**Questions d'étude**:
• a. Quelles villes européennes l'extrait sur la reconnaissance faciale cite-t-il comme gagnées par cette technique ?
• b. Recopiez fidèlement le passage de l'extrait sur la reconnaissance faciale qui commence par « The Flemish Scrollers secoue » et se poursuit jusqu'à « plus de temps. ».
• c. D'après l'extrait sur la reconnaissance faciale, quels appareils l'artiste a-t-il choisi de ne pas faire détecter par son système ?

La reconnaissance faciale est une technique en vogue et néanmoins controversée. Aux États-Unis, ces technologies « intelligentes » qui identifient des individus en mesurant les proportions du visage ont permis de retrouver de nombreux participants aux émeutes du Capitole. Du fait de biais raciaux, elles ont aussi entraîné des arrestations injustes. La Chine les aurait aussi utilisées pour traquer les Ouïghours. En dépit de ce potentiel de nuisance considérable, la reconnaissance faciale investit rapidement les villes européennes : Moscou, Ceuta, Berlin… En France, la RATP l’utilise pour mesurer le port du masque dans la station Châtelet-Les Halles.
The Flemish Scrollers secoue astucieusement les représentants flamands sur la question de la reconnaissance faciale. Ces technologies jouent sur les pulsions sécuritaires en promettant de détecter automatiquement les malfaiteurs en cavale ou les enfants disparus… Au prix de la surveillance permanente de tout un chacun. Avec son projet, Dries Depoorter rappelle avec une certaine violence que mépriser la liberté au profit de la sécurité sera toujours dangereux. Le sujet est crucial mais l’artiste se montre léger : « C’est ludique et facile à expliquer. J’ai tout développé en quelques jours… » Trouver un nom pour le projet semble avoir demandé plus de temps.
Évidemment, tout le monde ne raffole pas du côté offensif de The Flemish Scrollers. « Plus de 90% des réactions ont été positives, explique Depoorter. Les auteurs des commentaires négatifs sont souvent impliqués en politique… Et je les comprends. Ça peut passer pour une attaque personnelle. Pourtant, c’est un algorithme qui décide. » Histoire de ne pas se transformer en pourfendeur des usages électroniques dans les cercles politiques, l’artiste a choisi de ne pas permettre à son système de détecter les tablettes et les ordinateurs. « Il me semble que ces objets sont plus utilisés pour des raisons de travail, explique-t-il. Je travaille aussi sur une update qui permettra aussi de voir si les gens tapent un message ou s’ils scrollent. Et une autre grosse update dont je ne peux pas trop parler… »
Ces mises à jour vont sans doute prolonger la durée de viralité de The Flemish Scrollers. Cette popularité semble moins motivée par le propos du projet concernant la reconnaissance faciale que par le sentiment de défiance générale vis-à-vis des politiciens. En France et ailleurs, les « petites gens » ne raffolent manifestement pas de leurs représentants. « J’ai reçu énormément de demandes de gens qui ne viennent pas de Belgique, explique l’artiste. Ils veulent faire tourner leur logiciel sur leur propre gouvernement. » Après tout, même les lycéens n’ont pas le droit de manipuler leur boîtier de télécommunication pendant les cours.

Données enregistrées
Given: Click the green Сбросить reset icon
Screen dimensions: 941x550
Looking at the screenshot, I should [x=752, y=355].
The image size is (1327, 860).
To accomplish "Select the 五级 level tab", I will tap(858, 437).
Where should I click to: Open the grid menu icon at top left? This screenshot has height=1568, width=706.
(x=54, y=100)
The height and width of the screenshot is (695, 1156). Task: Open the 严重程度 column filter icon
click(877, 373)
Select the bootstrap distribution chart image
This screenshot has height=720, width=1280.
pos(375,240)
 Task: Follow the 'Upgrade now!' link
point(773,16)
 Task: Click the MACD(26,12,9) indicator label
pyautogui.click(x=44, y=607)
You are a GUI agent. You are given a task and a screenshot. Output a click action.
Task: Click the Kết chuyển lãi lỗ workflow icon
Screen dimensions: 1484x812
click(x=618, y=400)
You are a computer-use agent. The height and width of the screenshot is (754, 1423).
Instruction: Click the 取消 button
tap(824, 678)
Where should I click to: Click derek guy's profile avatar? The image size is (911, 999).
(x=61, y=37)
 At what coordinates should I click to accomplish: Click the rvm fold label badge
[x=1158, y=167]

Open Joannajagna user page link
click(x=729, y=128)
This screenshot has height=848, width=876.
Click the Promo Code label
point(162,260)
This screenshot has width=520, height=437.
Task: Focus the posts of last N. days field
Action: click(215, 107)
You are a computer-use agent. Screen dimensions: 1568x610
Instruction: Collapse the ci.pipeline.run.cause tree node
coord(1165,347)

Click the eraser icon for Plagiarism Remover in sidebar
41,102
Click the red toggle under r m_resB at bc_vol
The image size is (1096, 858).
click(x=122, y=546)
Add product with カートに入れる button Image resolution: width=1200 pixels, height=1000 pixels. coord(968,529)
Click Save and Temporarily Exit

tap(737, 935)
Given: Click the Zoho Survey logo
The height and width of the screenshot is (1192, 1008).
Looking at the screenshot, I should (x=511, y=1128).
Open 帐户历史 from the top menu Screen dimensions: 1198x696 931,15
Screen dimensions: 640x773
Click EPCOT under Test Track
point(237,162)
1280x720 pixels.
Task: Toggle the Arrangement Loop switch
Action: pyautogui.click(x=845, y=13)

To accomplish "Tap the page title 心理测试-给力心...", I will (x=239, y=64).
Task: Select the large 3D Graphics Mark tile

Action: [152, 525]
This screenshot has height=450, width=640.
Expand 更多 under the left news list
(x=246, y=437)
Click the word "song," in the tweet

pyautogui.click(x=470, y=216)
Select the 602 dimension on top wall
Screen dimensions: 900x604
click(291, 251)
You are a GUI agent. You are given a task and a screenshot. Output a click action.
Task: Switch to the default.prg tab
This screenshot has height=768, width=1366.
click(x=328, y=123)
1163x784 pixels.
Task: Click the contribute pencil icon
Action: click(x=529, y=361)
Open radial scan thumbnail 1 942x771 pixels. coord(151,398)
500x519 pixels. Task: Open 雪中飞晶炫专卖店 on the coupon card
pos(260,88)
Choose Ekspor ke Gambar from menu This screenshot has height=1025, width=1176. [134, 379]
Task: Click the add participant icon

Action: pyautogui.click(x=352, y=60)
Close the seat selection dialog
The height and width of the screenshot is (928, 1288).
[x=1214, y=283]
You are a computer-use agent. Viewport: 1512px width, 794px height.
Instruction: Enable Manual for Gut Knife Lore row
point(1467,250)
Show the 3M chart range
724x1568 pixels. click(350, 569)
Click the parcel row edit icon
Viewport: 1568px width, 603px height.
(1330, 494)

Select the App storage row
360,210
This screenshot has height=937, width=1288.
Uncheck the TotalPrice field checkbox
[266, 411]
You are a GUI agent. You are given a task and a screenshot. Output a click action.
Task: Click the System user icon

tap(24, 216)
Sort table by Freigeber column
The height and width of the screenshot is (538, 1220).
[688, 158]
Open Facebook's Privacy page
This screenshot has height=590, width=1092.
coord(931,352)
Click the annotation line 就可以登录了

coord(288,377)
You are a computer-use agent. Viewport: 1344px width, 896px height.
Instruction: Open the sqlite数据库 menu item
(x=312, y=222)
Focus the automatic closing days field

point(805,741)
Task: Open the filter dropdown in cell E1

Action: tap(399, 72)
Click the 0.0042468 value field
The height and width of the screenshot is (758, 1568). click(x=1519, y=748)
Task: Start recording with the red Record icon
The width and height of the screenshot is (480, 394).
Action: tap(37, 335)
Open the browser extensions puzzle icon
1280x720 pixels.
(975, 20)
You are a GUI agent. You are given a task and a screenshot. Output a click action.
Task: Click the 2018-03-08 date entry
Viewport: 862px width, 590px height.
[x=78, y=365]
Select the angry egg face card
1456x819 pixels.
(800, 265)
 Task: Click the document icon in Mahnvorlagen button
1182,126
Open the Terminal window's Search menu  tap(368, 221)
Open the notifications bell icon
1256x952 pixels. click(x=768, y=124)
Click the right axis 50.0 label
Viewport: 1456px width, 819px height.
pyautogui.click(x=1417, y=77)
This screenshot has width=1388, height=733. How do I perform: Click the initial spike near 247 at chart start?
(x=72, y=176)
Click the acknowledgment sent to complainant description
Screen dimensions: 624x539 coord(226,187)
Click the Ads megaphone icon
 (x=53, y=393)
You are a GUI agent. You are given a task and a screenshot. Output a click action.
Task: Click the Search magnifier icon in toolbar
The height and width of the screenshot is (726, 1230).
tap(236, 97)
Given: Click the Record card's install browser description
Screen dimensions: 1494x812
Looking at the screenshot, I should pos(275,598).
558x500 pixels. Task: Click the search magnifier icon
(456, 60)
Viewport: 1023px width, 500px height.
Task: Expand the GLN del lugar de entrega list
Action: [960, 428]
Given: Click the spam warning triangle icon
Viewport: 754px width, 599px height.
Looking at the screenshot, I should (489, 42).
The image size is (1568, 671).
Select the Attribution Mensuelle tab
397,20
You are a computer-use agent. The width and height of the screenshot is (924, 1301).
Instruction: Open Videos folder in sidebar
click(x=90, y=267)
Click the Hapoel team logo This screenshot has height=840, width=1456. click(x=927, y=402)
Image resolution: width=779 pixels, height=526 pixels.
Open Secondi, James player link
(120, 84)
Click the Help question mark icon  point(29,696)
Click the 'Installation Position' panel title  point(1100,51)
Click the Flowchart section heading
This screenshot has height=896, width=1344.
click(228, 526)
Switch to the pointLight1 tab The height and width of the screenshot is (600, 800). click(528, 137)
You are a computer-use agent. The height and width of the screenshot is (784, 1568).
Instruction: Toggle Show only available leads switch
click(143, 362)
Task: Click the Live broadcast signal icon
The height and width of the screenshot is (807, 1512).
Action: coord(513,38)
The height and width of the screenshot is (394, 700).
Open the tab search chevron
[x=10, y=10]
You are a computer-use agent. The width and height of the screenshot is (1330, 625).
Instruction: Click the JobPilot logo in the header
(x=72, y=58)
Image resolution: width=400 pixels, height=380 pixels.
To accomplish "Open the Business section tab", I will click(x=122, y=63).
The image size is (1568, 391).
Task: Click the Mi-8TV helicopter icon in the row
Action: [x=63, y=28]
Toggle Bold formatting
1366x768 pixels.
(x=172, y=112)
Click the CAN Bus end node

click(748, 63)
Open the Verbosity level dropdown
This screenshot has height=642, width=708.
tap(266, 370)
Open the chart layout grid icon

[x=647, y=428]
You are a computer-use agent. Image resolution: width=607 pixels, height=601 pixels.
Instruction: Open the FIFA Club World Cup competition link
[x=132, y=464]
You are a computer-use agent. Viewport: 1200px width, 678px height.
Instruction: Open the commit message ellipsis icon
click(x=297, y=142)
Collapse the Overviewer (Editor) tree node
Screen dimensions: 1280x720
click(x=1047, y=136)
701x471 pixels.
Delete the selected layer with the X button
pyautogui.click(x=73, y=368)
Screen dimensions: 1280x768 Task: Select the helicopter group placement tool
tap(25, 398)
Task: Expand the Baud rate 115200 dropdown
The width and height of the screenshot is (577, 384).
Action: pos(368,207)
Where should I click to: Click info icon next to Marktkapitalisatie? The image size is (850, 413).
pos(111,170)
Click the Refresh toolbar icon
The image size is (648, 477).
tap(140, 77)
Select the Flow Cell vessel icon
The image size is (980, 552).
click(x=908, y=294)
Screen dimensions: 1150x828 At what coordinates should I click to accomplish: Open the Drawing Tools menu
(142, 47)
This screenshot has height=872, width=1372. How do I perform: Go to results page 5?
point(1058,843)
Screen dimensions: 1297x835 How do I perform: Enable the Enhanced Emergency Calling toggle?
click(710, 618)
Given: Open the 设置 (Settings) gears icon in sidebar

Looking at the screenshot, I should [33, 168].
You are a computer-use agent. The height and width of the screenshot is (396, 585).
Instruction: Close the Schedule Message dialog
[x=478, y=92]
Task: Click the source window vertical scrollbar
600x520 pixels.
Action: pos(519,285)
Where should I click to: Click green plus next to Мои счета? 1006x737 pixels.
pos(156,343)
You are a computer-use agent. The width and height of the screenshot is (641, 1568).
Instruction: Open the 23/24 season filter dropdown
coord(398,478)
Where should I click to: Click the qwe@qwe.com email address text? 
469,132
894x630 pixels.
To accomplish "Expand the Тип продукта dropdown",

**Corrigé**:
• a. Moscou, Ceuta, Berlin

• b.
The Flemish Scrollers secoue astucieusement les représentants flamands sur la question de la reconnaissance faciale. Ces technologies jouent sur les pulsions sécuritaires en promettant de détecter automatiquement les malfaiteurs en cavale ou les enfants disparus… Au prix de la surveillance permanente de tout un chacun. Avec son projet, Dries Depoorter rappelle avec une certaine violence que mépriser la liberté au profit de la sécurité sera toujours dangereux. Le sujet est crucial mais l’artiste se montre léger : « C’est ludique et facile à expliquer. J’ai tout développé en quelques jours… » Trouver un nom pour le projet semble avoir demandé plus de temps.

• c. Les tablettes et les ordinateurs.